- _REQUIRED ACTIONS_
a. In the patch discussion, how many individual users does the function have, and across how many subsystems?
b. Output verbatim the part of the patch discussion that begins at the words "On Thu, Mar" and stops after "to get fixed.".

- _DOCUMENT TEXT_
-------
On Thu, Mar 12, 2026 at 07:08:16PM -0400, Yury Norov wrote:
> Based on 'sizeof(x) == 4' condition, in 32-bit case the function is wired
> to ffs(), while in 64-bit case to __ffs(). The difference is substantial:
> ffs(x) == __ffs(x) + 1. Also, ffs(0) == 0, while __ffs(0) is undefined.
> 
> The 32-bit behaviour is inconsistent with the function description, so it
> needs to get fixed.
> 
> There are 9 individual users for the function in 6 different subsystems.
> Some arches and drivers are 64-bit only:
>  - arch/loongarch/kvm/intc/eiointc.c;
>  - drivers/hv/mshv_vtl_main.c;
>  - kernel/liveupdate/kexec_handover.c;
> 
> The others are:
>  - ib_umem_find_best_pgsz(): as per comment, __ffs() should be correct;
>  - rzv2m_csi_reg_write_bit(): ARCH_RENESAS only, unclear;
>  - lz77_match_len(): CIFS_COMPRESSION only, unclear, experimental;
> 
> None of them explicitly tweak their code for a word length, or x == 0.
-------
- _DATASET SECTION_
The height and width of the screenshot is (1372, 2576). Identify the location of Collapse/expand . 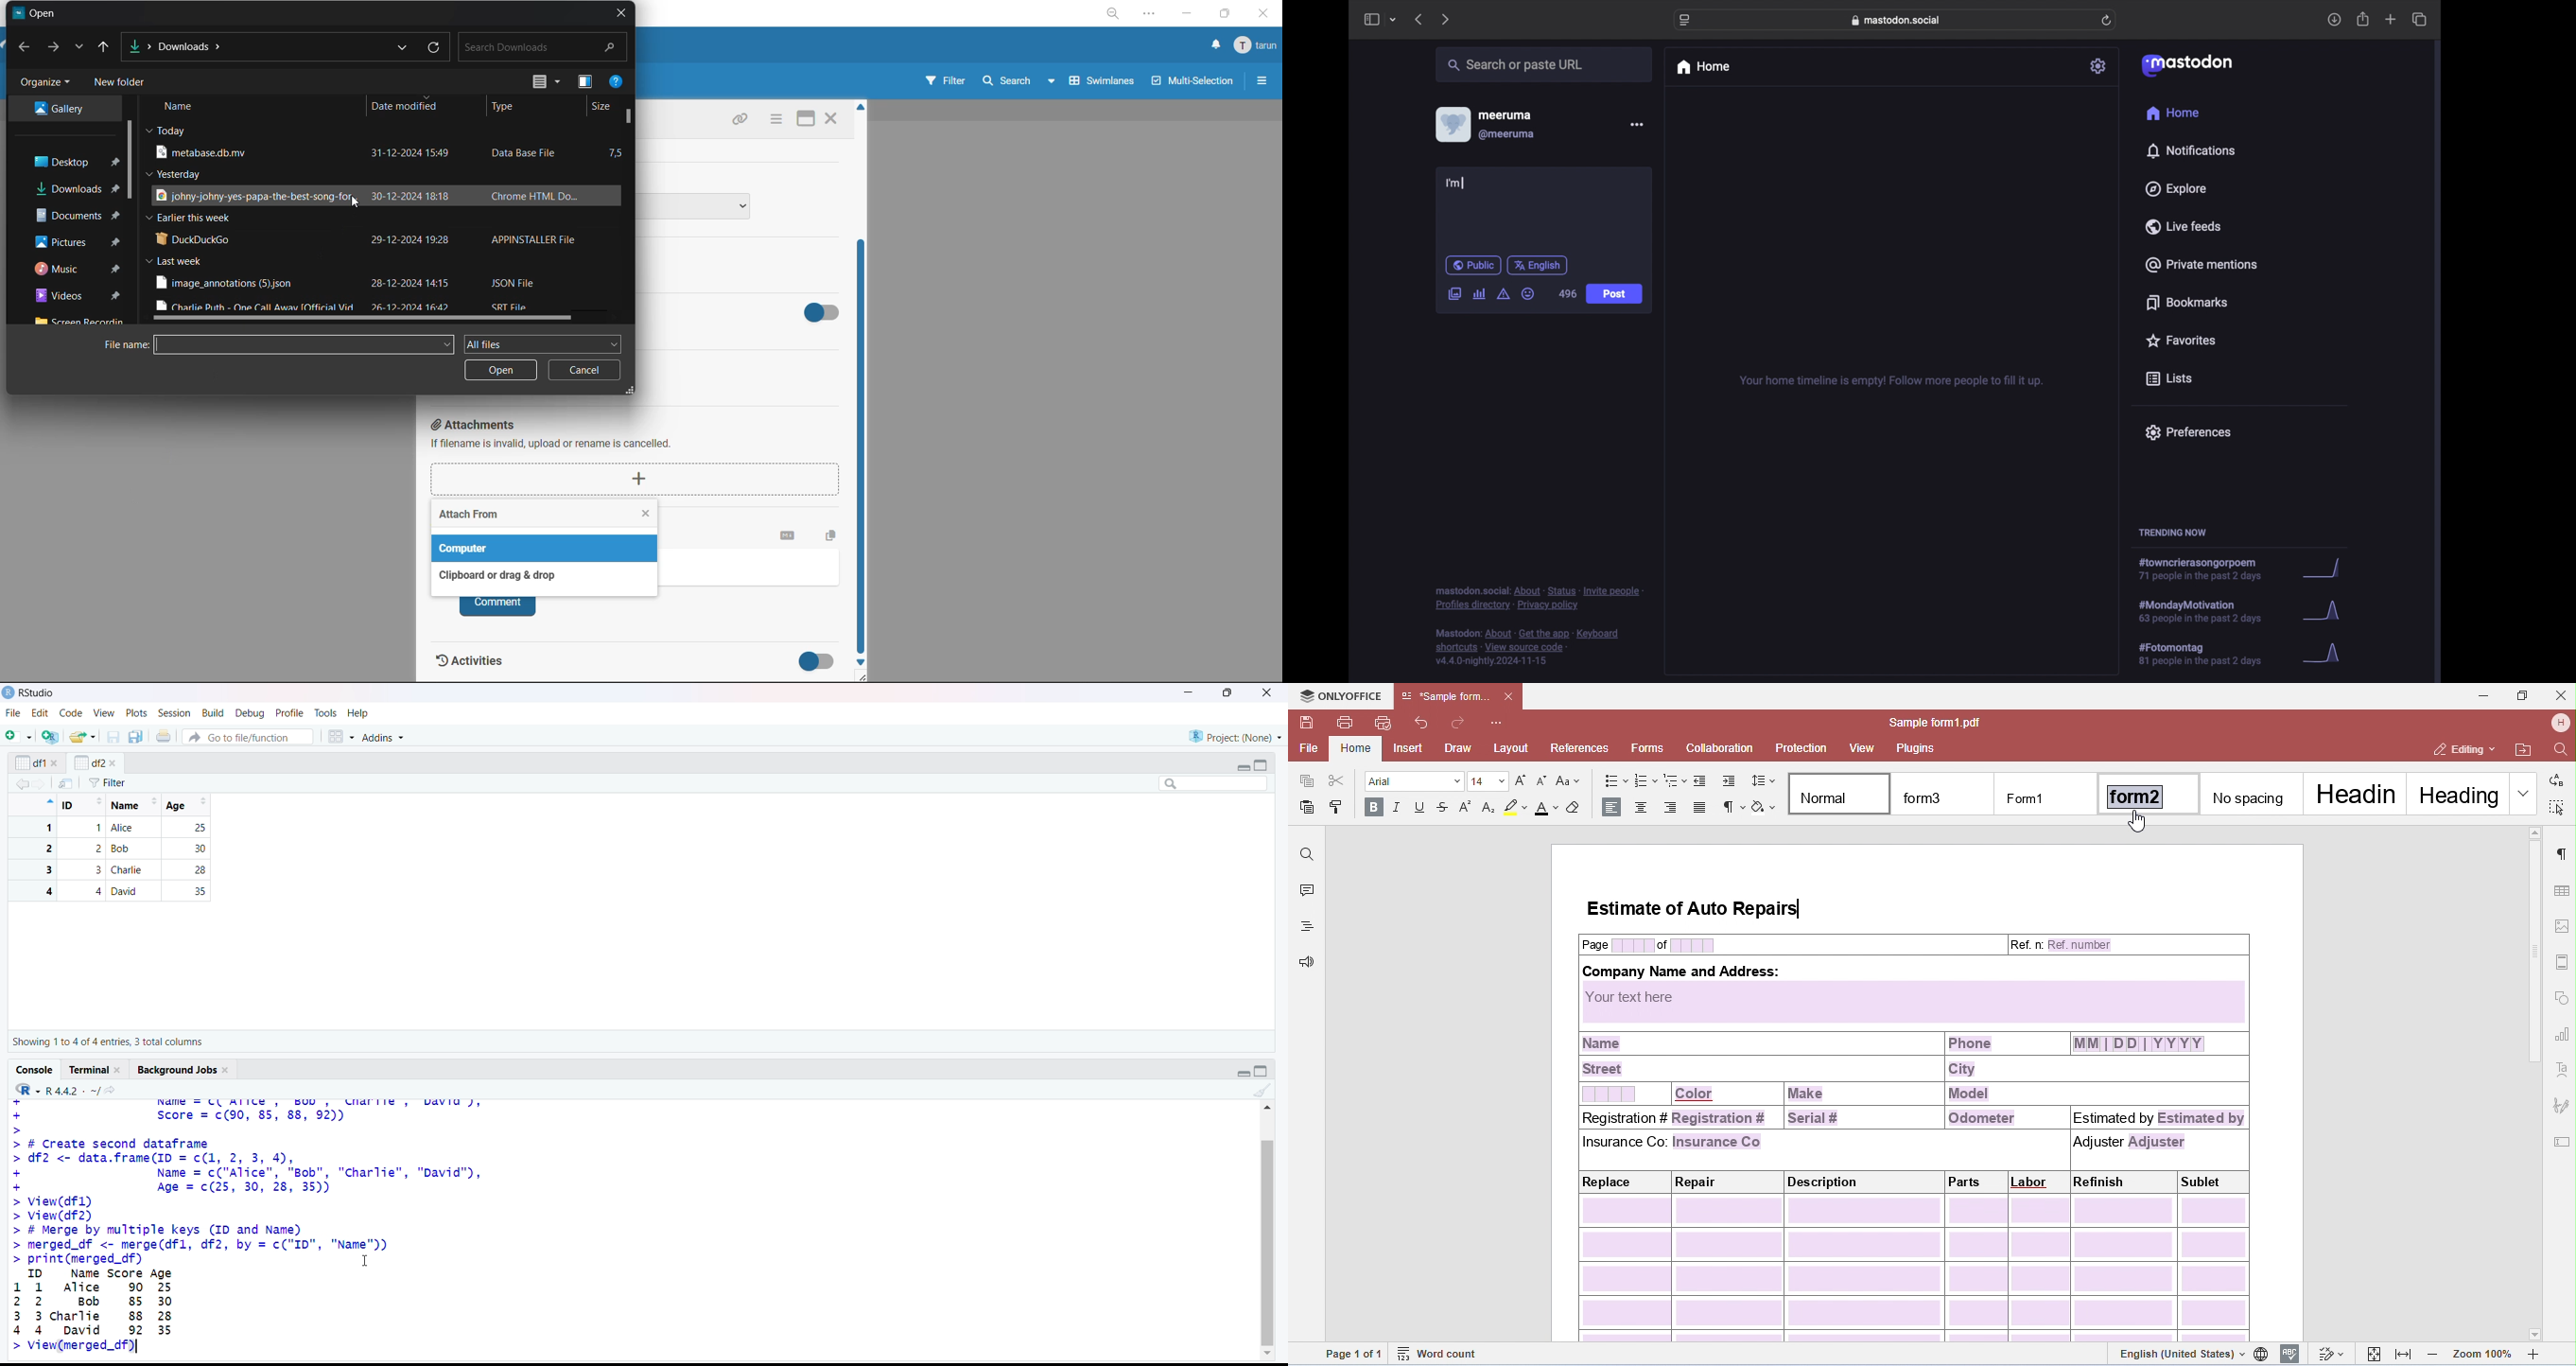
-------
- _SET OF ANSWERS_
a. 9 individual users in 6 different subsystems.

b.
On Thu, Mar 12, 2026 at 07:08:16PM -0400, Yury Norov wrote:
> Based on 'sizeof(x) == 4' condition, in 32-bit case the function is wired
> to ffs(), while in 64-bit case to __ffs(). The difference is substantial:
> ffs(x) == __ffs(x) + 1. Also, ffs(0) == 0, while __ffs(0) is undefined.
> 
> The 32-bit behaviour is inconsistent with the function description, so it
> needs to get fixed.